▶ What you should do
Exactly as they appear, set down all of the records.

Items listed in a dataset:

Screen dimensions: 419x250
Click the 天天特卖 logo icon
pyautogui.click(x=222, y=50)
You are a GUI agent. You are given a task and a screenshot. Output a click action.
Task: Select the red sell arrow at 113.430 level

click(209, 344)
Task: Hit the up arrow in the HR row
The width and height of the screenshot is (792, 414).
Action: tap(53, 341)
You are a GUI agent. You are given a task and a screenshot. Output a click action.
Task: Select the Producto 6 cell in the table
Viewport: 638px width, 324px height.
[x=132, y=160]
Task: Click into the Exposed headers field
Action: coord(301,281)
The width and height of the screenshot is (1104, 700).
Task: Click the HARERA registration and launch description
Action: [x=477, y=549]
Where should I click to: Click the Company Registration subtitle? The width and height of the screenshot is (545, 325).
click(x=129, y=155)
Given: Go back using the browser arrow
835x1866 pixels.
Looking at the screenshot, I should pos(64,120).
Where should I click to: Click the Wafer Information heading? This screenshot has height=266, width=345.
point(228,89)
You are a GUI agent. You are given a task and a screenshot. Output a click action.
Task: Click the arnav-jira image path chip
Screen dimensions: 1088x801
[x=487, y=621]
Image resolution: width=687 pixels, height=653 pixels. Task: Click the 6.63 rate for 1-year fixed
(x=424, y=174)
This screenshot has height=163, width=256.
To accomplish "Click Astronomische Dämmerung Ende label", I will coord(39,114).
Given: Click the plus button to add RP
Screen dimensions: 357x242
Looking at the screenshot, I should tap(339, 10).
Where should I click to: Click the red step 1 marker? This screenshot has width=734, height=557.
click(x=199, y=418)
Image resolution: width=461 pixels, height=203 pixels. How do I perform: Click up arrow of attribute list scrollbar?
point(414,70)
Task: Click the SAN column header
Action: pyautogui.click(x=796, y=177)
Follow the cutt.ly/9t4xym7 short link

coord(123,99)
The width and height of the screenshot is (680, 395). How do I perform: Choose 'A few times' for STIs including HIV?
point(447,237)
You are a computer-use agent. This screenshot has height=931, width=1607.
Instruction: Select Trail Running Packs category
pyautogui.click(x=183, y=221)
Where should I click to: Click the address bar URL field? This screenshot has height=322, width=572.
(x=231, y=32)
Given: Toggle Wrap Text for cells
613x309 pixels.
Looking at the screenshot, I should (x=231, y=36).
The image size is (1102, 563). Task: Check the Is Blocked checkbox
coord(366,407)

▶ Response area
Screen dimensions: 419x250
Click the 天天特卖 logo icon
pyautogui.click(x=222, y=50)
You are a GUI agent. You are given a task and a screenshot. Output a click action.
Task: Select the red sell arrow at 113.430 level

click(209, 344)
Task: Hit the up arrow in the HR row
The width and height of the screenshot is (792, 414).
Action: tap(53, 341)
You are a GUI agent. You are given a task and a screenshot. Output a click action.
Task: Select the Producto 6 cell in the table
Viewport: 638px width, 324px height.
[x=132, y=160]
Task: Click into the Exposed headers field
Action: coord(301,281)
The width and height of the screenshot is (1104, 700).
Task: Click the HARERA registration and launch description
Action: [x=477, y=549]
Where should I click to: Click the Company Registration subtitle? The width and height of the screenshot is (545, 325).
click(x=129, y=155)
Given: Go back using the browser arrow
835x1866 pixels.
Looking at the screenshot, I should pos(64,120).
Where should I click to: Click the Wafer Information heading? This screenshot has height=266, width=345.
point(228,89)
You are a GUI agent. You are given a task and a screenshot. Output a click action.
Task: Click the arnav-jira image path chip
Screen dimensions: 1088x801
[x=487, y=621]
Image resolution: width=687 pixels, height=653 pixels. Task: Click the 6.63 rate for 1-year fixed
(x=424, y=174)
This screenshot has height=163, width=256.
To accomplish "Click Astronomische Dämmerung Ende label", I will coord(39,114).
Given: Click the plus button to add RP
Screen dimensions: 357x242
Looking at the screenshot, I should tap(339, 10).
Where should I click to: Click the red step 1 marker? This screenshot has width=734, height=557.
click(x=199, y=418)
Image resolution: width=461 pixels, height=203 pixels. How do I perform: Click up arrow of attribute list scrollbar?
point(414,70)
Task: Click the SAN column header
Action: pyautogui.click(x=796, y=177)
Follow the cutt.ly/9t4xym7 short link

coord(123,99)
The width and height of the screenshot is (680, 395). How do I perform: Choose 'A few times' for STIs including HIV?
point(447,237)
You are a computer-use agent. This screenshot has height=931, width=1607.
Instruction: Select Trail Running Packs category
pyautogui.click(x=183, y=221)
Where should I click to: Click the address bar URL field? This screenshot has height=322, width=572.
(x=231, y=32)
Given: Toggle Wrap Text for cells
613x309 pixels.
Looking at the screenshot, I should (x=231, y=36).
The image size is (1102, 563). Task: Check the Is Blocked checkbox
coord(366,407)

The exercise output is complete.